When rt_intern_hash() has to deal with neighbour cache overflowing,
it triggers the route cache garbage collector in an attempt to free
some references on neighbour entries.

Such call cannot be done async but should also not run in parallel with
an already-running one, so that they don't collapse fighting over the
hash lock entries.

This patch thus blocks parallel executions with spinlocks:
- A call from worker and from rt_intern_hash() are not the same, and
cannot be merged, thus they will wait each other on rt_gc_lock.
- Calls to gc from rt_intern_hash() may happen in parallel but we must
wait for it to finish in order to try again.
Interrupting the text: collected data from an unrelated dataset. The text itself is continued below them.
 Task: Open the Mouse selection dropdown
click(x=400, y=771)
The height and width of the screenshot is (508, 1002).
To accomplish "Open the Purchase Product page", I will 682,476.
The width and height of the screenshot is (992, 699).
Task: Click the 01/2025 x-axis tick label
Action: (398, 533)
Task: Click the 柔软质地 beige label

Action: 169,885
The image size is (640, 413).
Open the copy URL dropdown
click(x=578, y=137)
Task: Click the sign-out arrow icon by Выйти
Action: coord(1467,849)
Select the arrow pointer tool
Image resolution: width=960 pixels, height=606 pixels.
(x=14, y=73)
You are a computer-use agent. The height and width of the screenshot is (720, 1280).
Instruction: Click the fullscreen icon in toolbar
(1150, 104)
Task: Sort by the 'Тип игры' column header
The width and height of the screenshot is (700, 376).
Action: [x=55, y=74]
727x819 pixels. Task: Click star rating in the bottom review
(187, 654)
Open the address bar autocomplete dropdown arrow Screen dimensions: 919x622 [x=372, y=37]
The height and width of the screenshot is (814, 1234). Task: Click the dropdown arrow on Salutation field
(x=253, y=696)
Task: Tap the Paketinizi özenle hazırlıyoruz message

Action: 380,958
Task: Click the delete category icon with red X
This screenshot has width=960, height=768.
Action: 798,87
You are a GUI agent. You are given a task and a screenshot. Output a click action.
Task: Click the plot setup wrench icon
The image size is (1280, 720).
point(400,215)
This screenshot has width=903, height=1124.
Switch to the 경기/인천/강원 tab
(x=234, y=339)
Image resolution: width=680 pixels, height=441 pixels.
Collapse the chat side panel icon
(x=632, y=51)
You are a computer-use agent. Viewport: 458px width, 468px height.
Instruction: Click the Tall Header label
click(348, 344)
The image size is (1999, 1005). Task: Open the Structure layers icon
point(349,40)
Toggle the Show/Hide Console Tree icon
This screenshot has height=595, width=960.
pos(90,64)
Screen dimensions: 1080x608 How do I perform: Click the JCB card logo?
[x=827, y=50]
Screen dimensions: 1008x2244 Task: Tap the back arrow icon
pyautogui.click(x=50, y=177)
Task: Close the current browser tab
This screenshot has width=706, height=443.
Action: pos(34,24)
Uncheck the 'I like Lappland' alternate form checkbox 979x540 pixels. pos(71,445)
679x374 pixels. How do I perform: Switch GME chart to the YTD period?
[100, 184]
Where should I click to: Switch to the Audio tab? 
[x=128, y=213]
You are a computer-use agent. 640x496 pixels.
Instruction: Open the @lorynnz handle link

This dedup and
synchrinozation is then performed by the locking just before calling
__do_rt_garbage_collect().

Signed-off-by: Marcelo Ricardo Leitner <mleitner@redhat.com>
Acked-by: Hannes Frederic Sowa <hannes@stressinduktion.org>
---

Notes:
    v1->v2:
    Addressed David Miller's concern on making rt_intern_hash fail if the
    neighbour cache is full and the async gc is running at that time.
    
    With this patch it will now wait for the async run and then perform the
    aggressive one (with the special parameters) before retrying.

 net/ipv4/route.c | 21 ++++++++++++++++-----
 1 file changed, 16 insertions(+), 5 deletions(-)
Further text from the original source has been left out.